[[ Materials provided open ]]

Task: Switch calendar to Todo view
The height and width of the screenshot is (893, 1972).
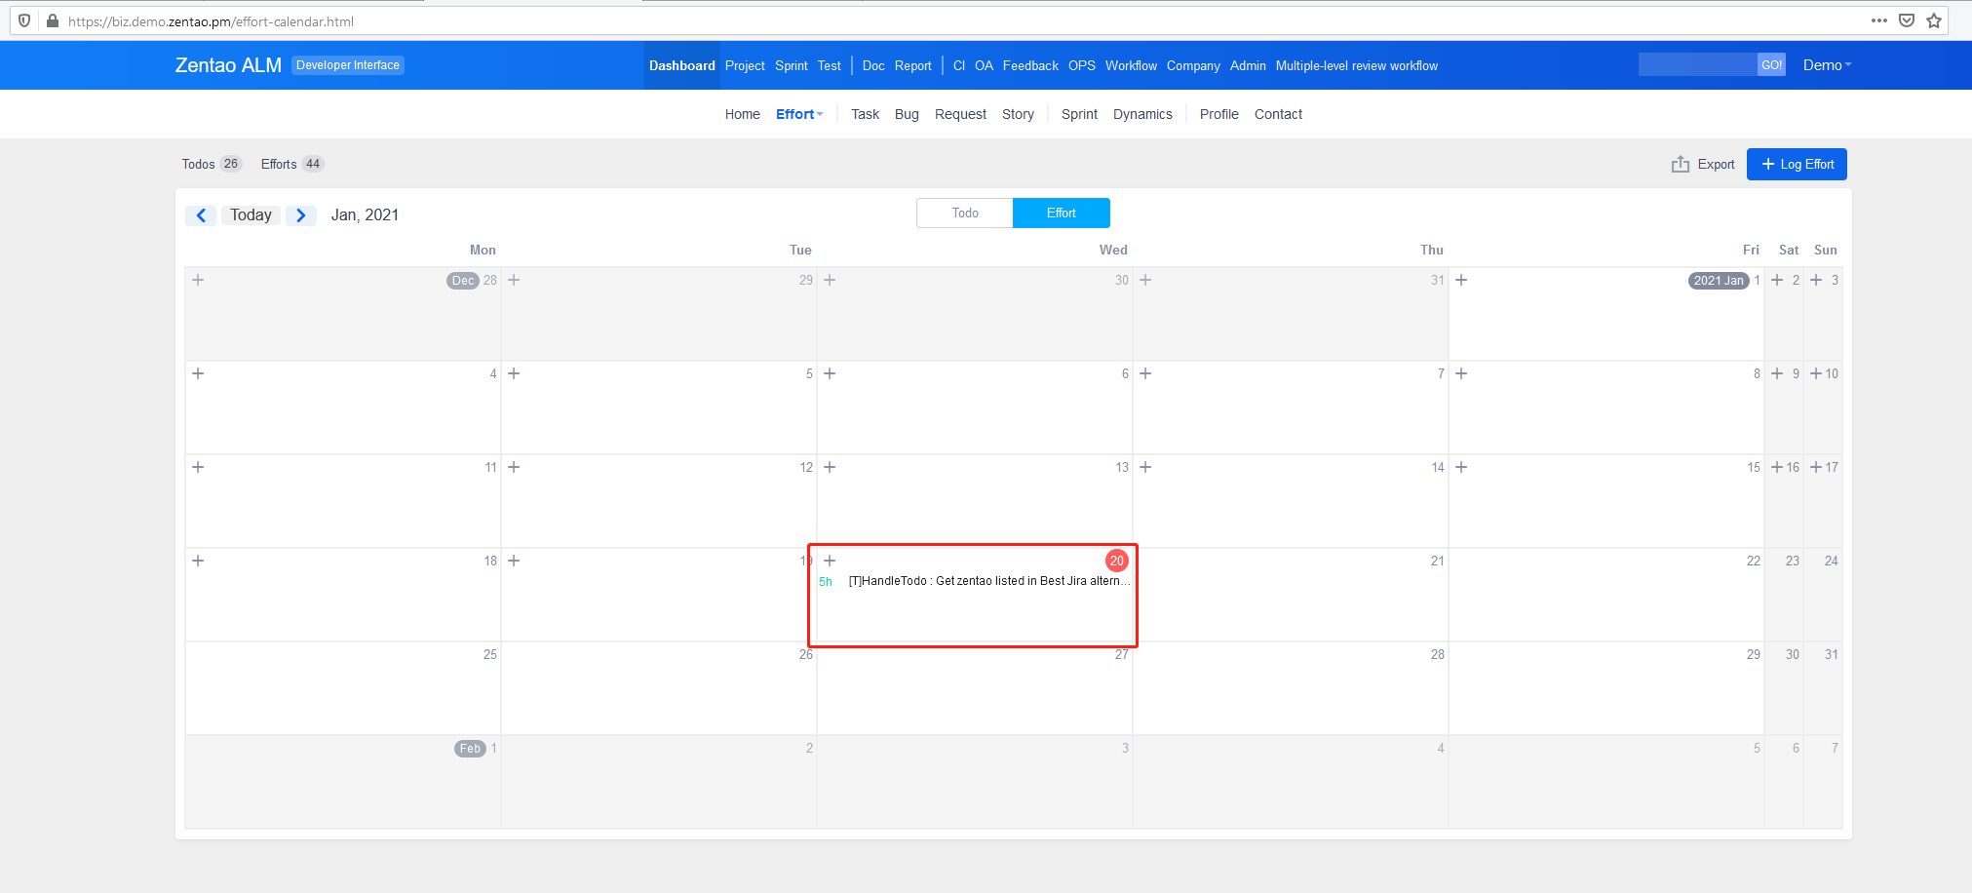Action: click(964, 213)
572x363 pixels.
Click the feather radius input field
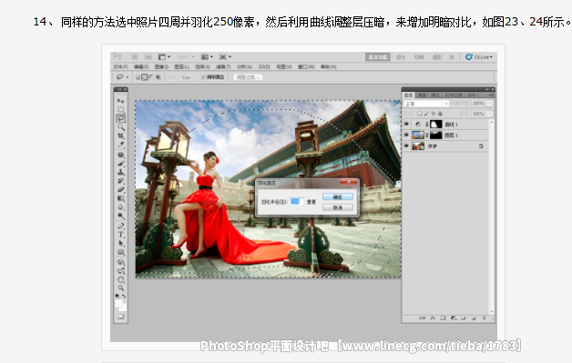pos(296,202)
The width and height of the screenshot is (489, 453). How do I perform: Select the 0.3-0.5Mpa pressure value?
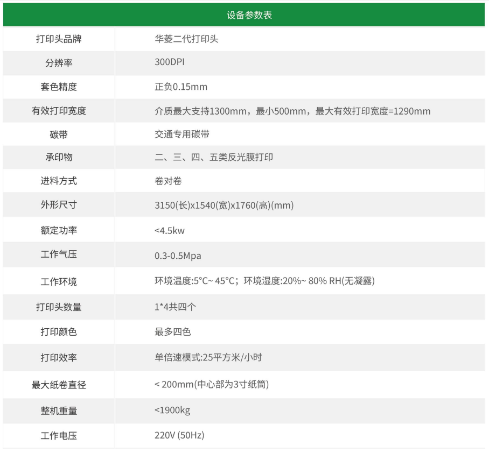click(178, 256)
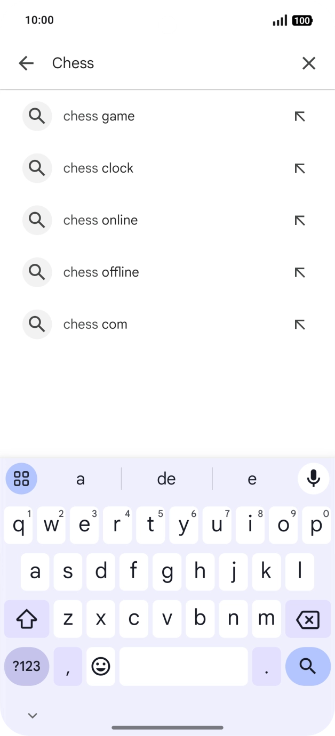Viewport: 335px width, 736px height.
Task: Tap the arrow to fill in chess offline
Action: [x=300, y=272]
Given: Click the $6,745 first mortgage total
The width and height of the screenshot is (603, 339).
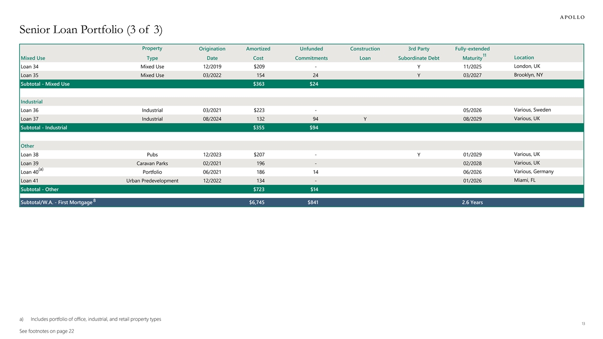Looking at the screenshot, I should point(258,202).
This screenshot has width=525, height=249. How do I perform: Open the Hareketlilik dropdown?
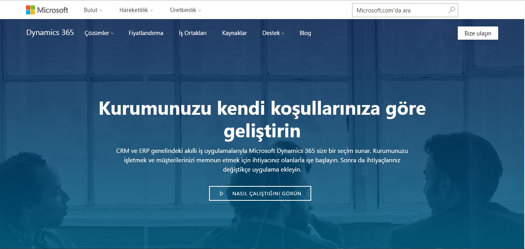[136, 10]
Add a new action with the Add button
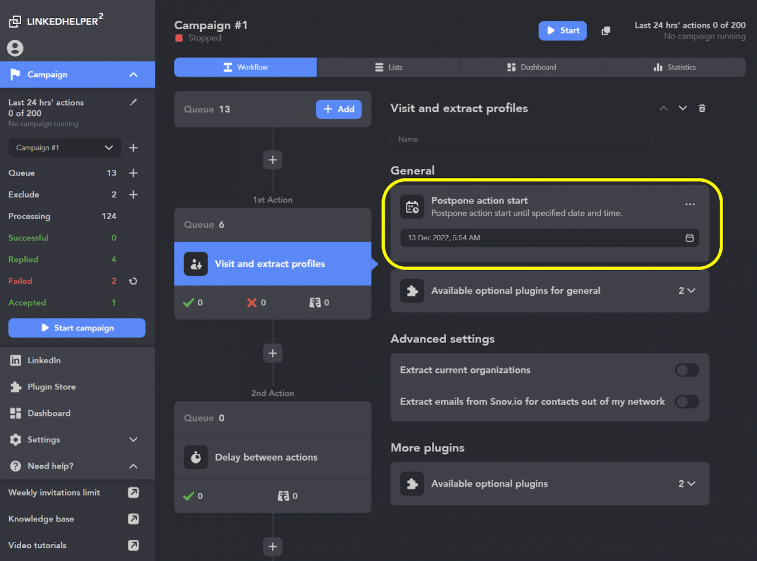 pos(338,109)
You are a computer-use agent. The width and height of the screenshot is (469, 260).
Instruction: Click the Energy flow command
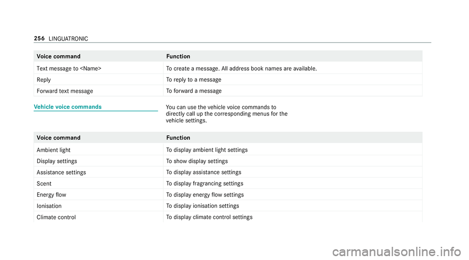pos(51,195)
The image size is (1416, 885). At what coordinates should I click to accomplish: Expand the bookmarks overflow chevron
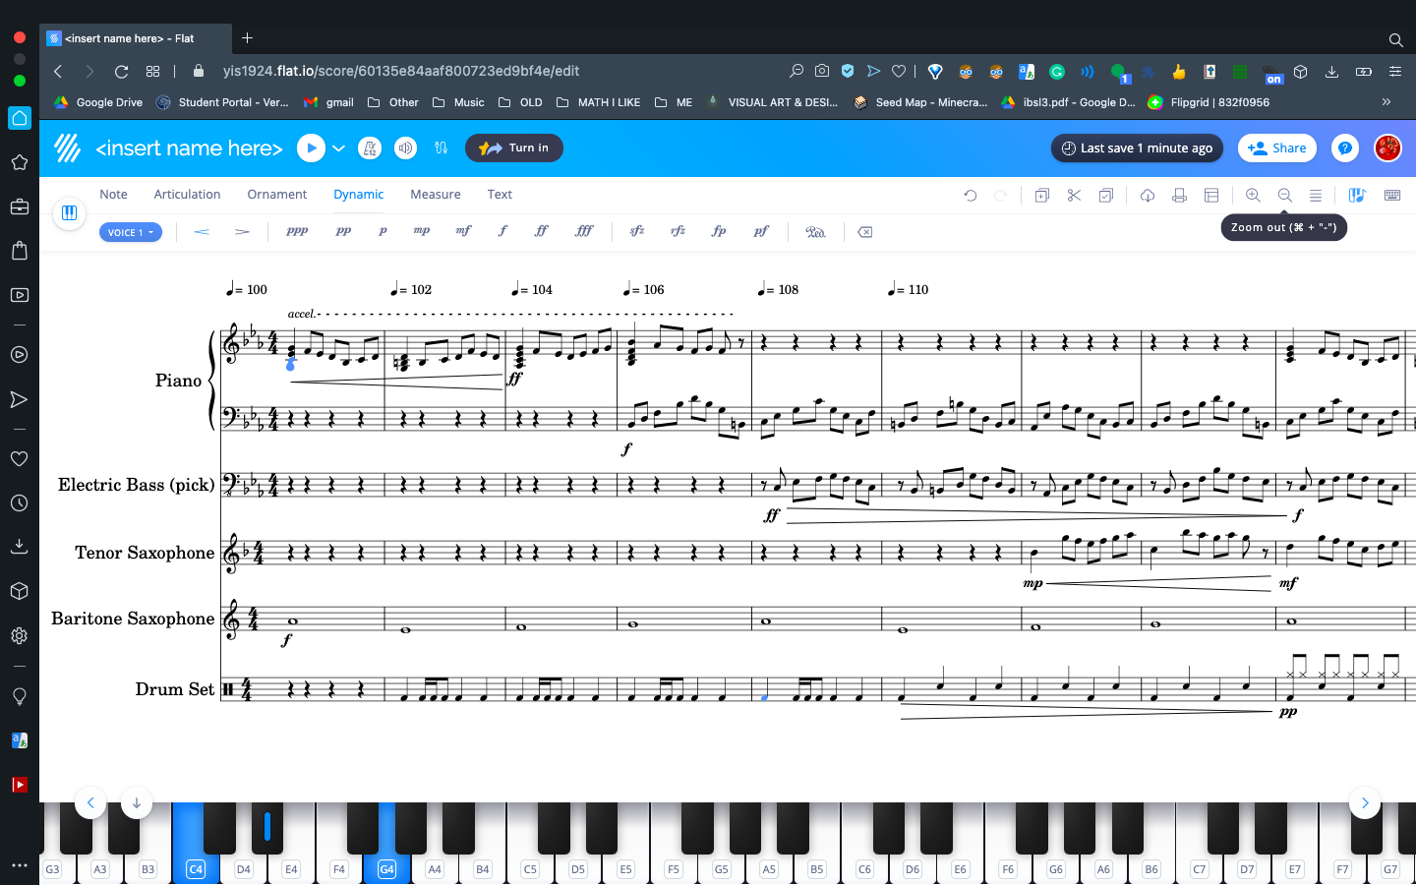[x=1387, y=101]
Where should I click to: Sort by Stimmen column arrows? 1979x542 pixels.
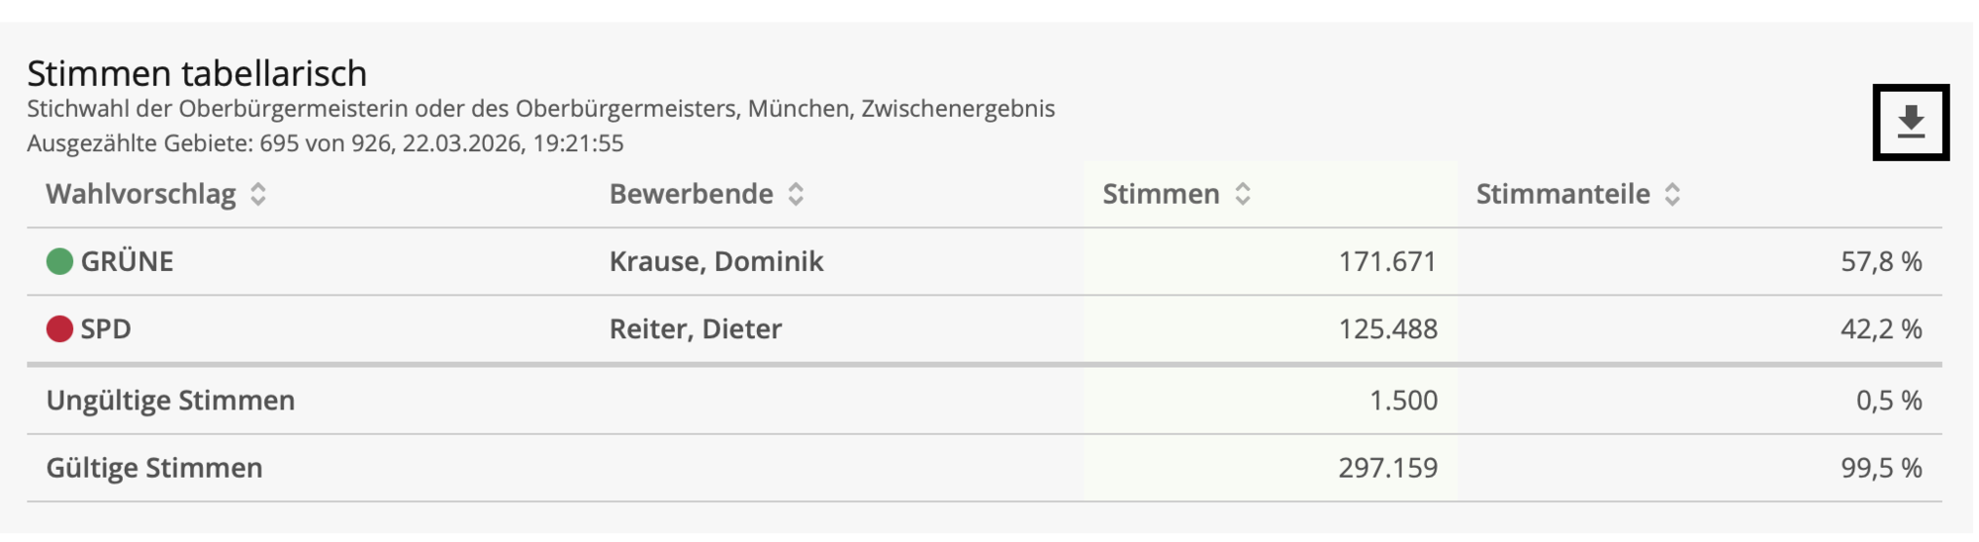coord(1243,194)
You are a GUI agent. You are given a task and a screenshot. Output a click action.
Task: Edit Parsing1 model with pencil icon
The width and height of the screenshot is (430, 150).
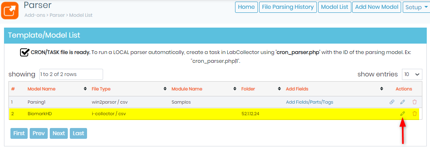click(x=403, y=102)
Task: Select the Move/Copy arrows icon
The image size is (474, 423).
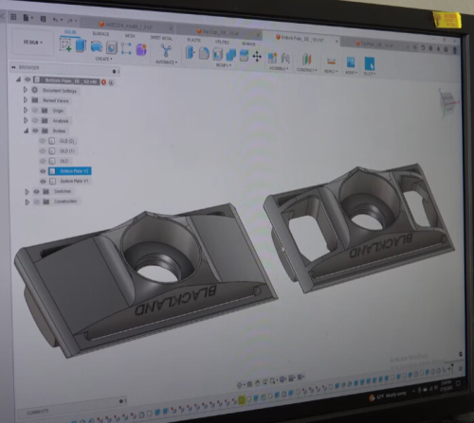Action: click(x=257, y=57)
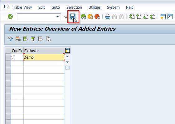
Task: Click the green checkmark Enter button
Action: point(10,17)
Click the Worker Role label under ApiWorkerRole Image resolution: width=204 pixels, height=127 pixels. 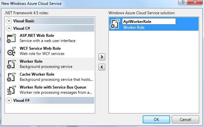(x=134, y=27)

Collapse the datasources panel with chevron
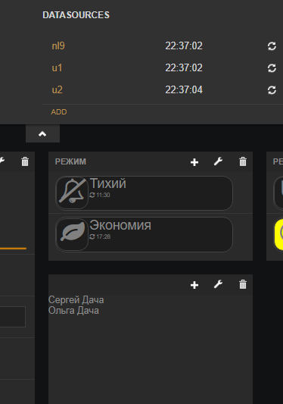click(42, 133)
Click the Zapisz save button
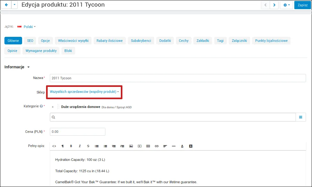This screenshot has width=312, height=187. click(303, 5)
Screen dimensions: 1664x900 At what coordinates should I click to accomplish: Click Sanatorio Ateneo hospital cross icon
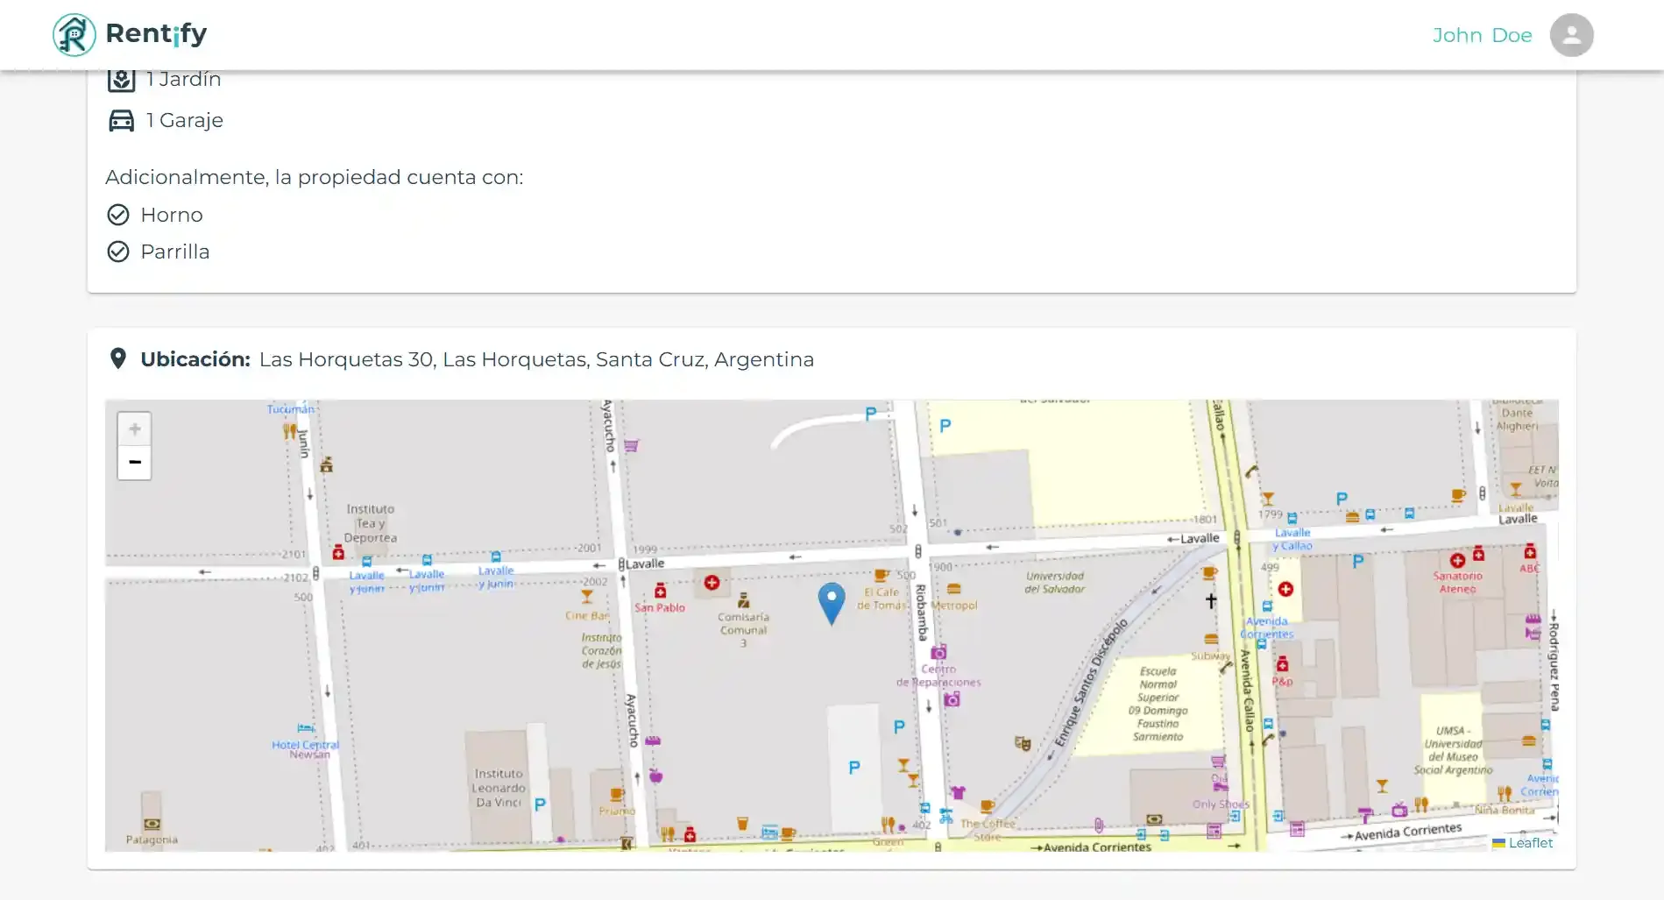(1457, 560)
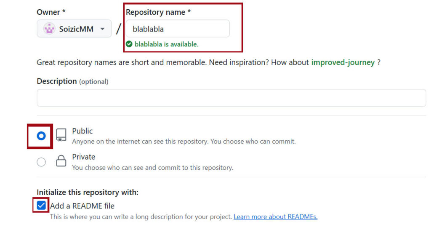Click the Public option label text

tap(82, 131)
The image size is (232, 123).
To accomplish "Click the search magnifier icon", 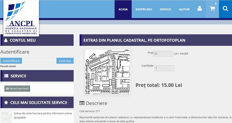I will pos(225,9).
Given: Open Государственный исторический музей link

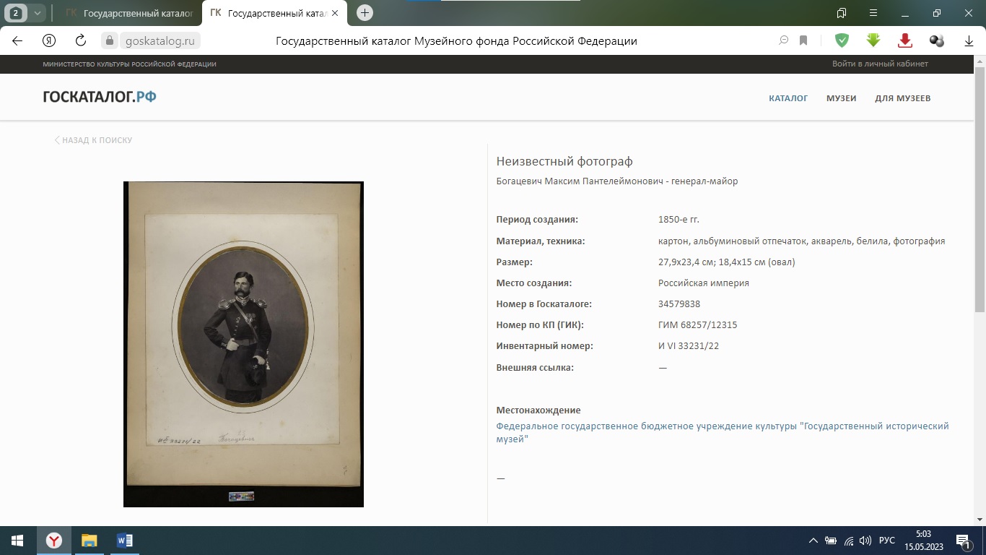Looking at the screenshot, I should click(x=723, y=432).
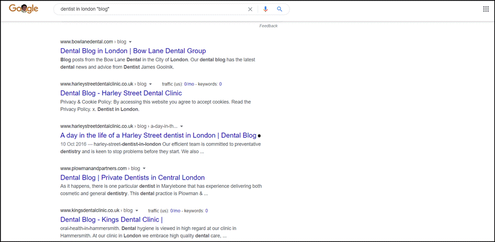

[[ Materials provided closed ]]

Exercise directions
Of the lines above, quote exactly those from the one with "The image size is (1416, 885)." through the one with "Task: Edit Parsing1 model with pencil icon", ends included; pictures stay out.

Written solution
The image size is (1416, 885). At what coordinates should I click to accomplish: Expand the bookmarks overflow chevron
[x=1387, y=101]
Where should I click to: Sort by Stimmen column arrows? 1979x542 pixels.
coord(1243,194)
You are a GUI agent. You are given a task and a screenshot. Output a click action.
Task: Edit Parsing1 model with pencil icon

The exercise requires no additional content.